● **Exercise description**: Gather all lines in the data that hold the string "each".

[Records contained in a dataset]
══════════════════════════════

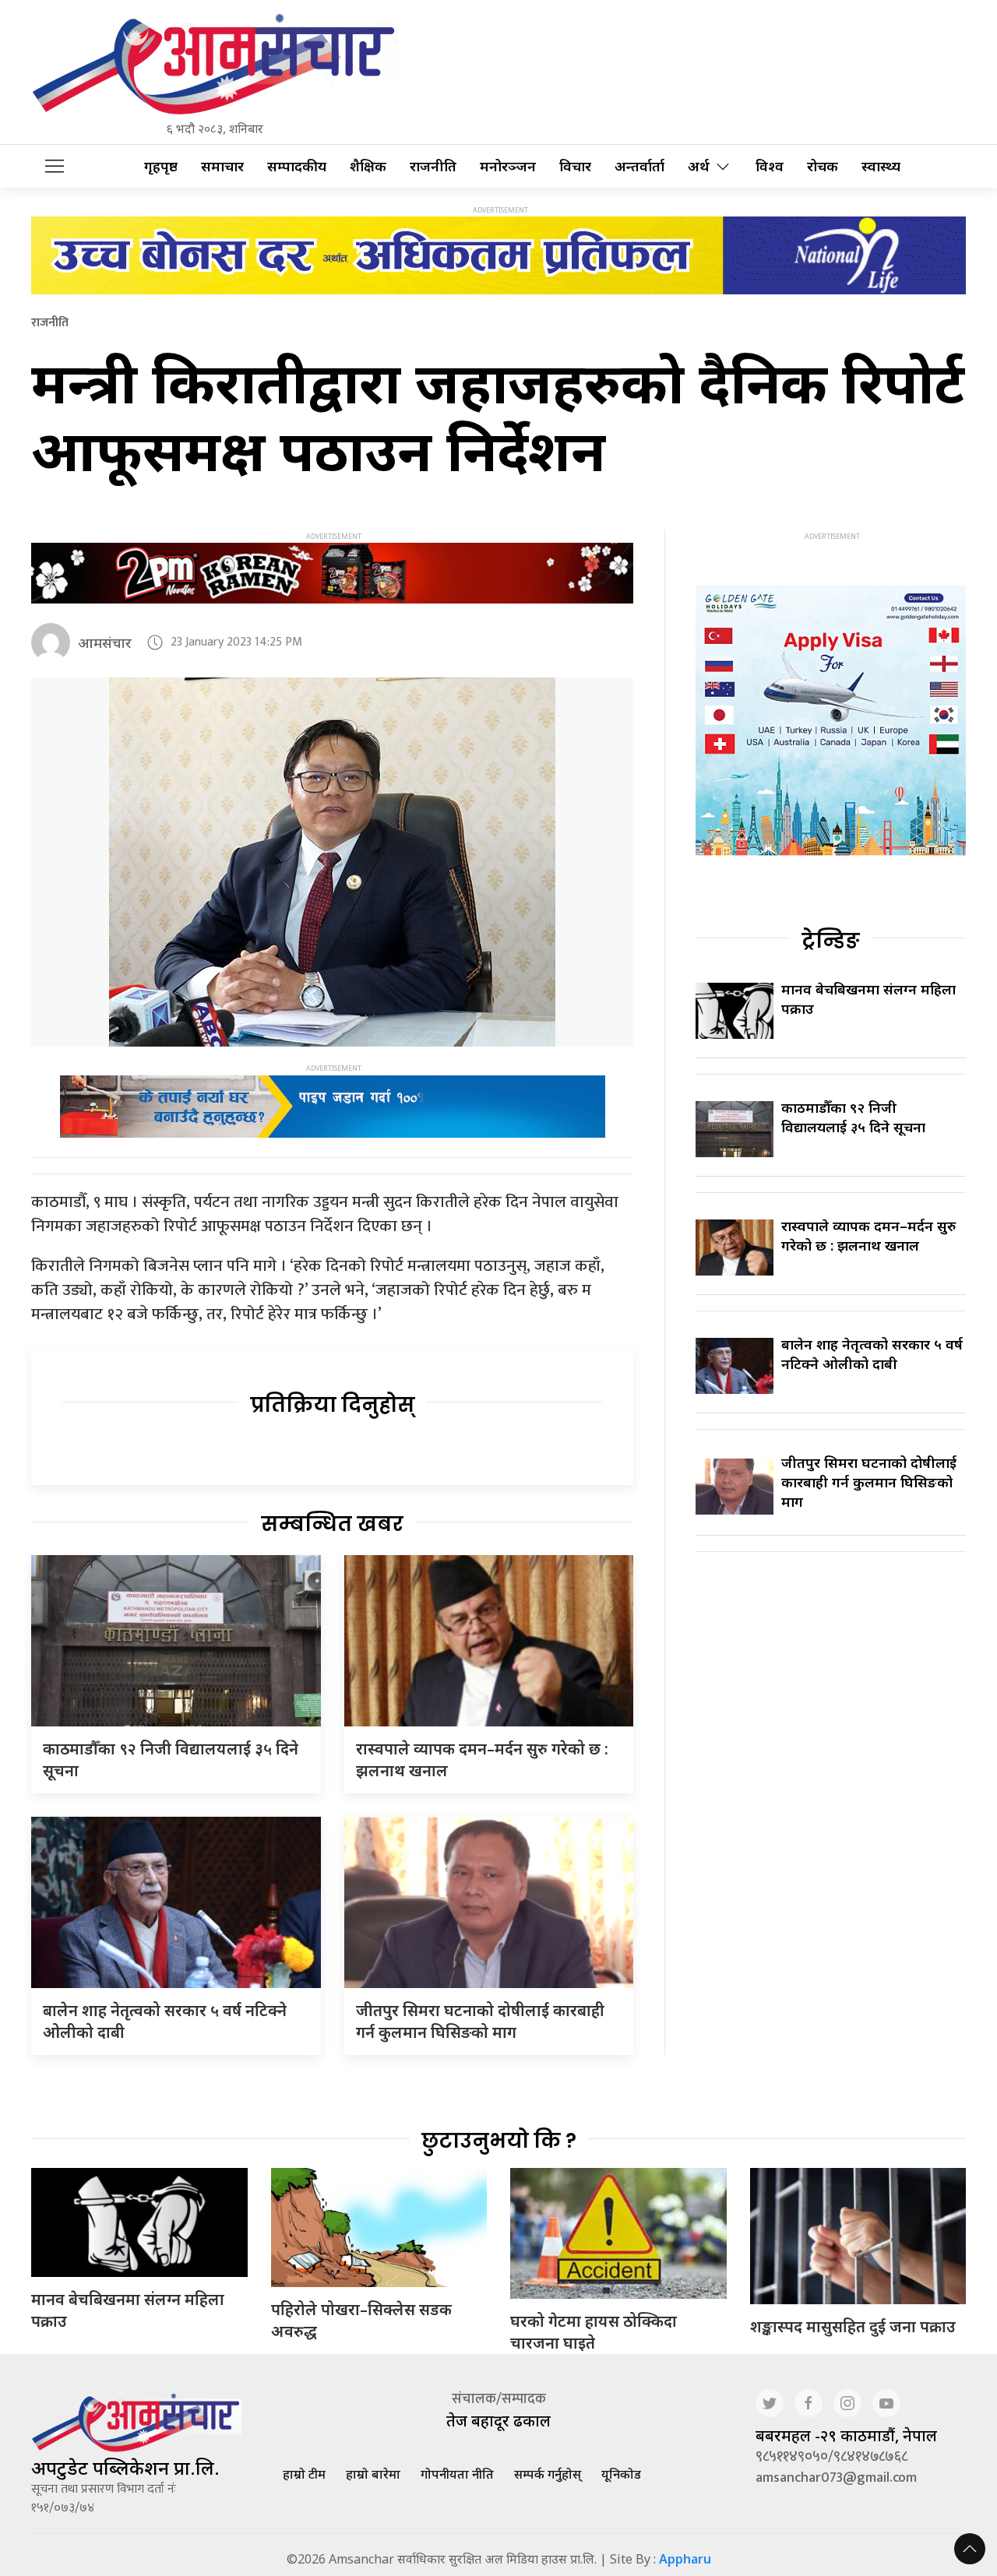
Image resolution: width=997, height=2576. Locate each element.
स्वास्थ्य (880, 166)
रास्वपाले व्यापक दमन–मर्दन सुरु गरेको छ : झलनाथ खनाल (868, 1235)
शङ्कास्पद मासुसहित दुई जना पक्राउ (853, 2326)
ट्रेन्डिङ (830, 941)
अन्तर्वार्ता (639, 166)
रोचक (822, 166)
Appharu (685, 2558)
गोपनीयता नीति (457, 2474)
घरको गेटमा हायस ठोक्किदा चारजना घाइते (593, 2331)
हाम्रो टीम (304, 2474)
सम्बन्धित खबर (332, 1524)
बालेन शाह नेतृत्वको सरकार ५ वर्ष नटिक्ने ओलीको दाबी (872, 1354)
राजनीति (433, 166)
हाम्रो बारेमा (373, 2474)
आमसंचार (105, 642)
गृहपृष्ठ (161, 166)
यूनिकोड (621, 2474)
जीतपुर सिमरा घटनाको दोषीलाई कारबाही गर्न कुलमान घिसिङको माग (480, 2021)
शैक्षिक (368, 166)
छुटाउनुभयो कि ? (498, 2141)
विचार (575, 166)
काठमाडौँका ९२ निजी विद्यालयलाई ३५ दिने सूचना (853, 1117)
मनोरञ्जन (508, 166)
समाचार (222, 166)
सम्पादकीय (296, 166)
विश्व (770, 166)
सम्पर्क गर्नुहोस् (547, 2474)
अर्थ (699, 166)
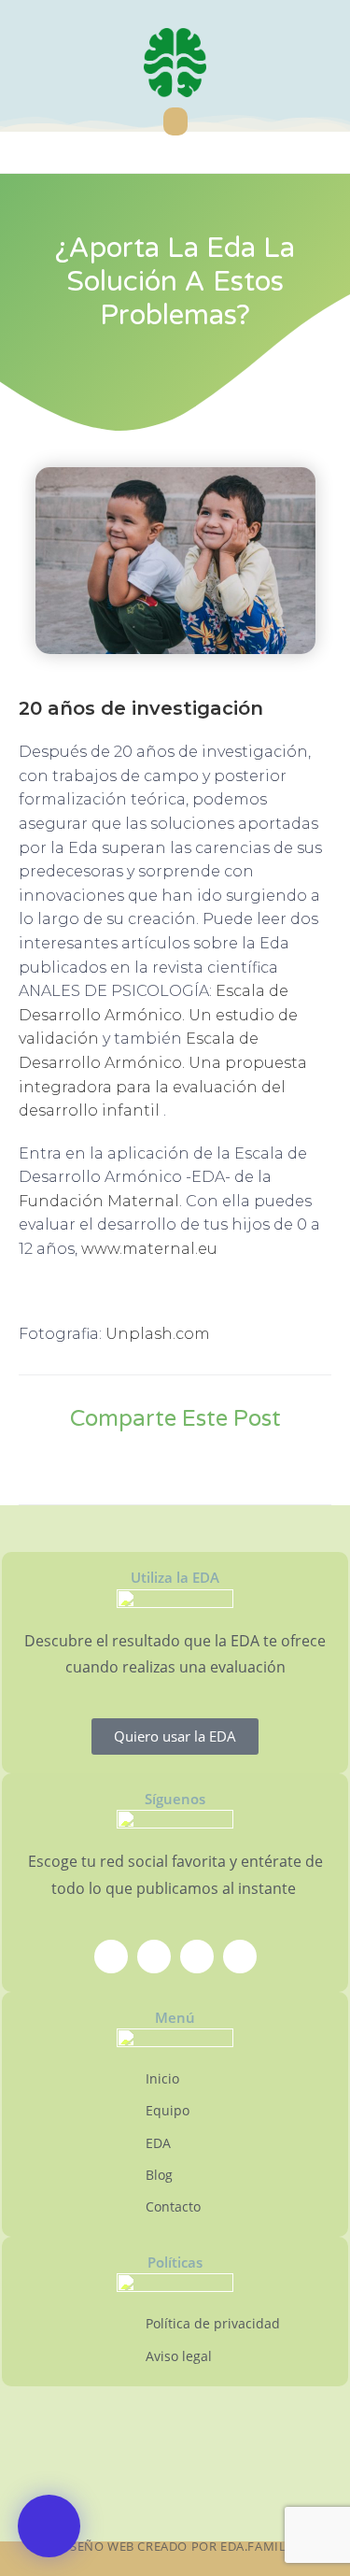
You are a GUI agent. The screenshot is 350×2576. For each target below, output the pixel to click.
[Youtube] (197, 1956)
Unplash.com (157, 1334)
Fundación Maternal (99, 1201)
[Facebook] (111, 1956)
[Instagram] (154, 1956)
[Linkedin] (240, 1956)
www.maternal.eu (149, 1249)
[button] (175, 121)
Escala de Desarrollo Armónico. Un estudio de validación (158, 1014)
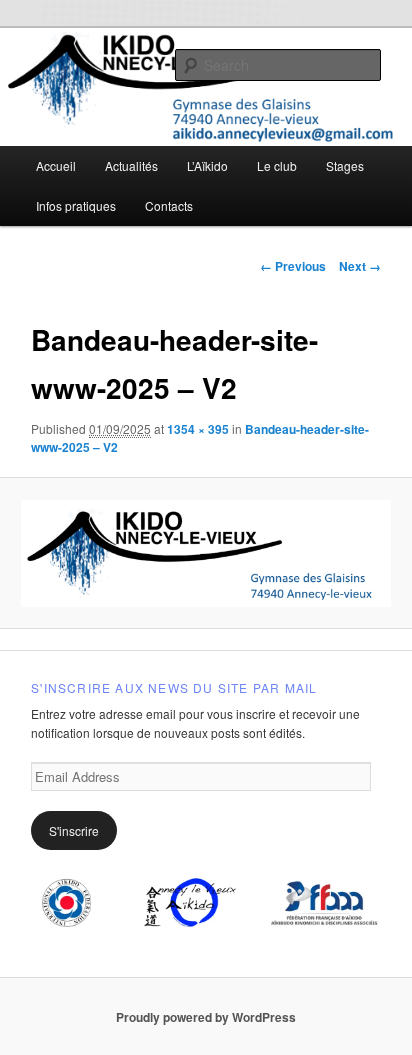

══════════════════════════════

● **Task answer**:
Image resolution: width=997, height=2576. Locate each element.
You are a GUI agent. The screenshot is 350×2576. For each target below, output the pixel to click.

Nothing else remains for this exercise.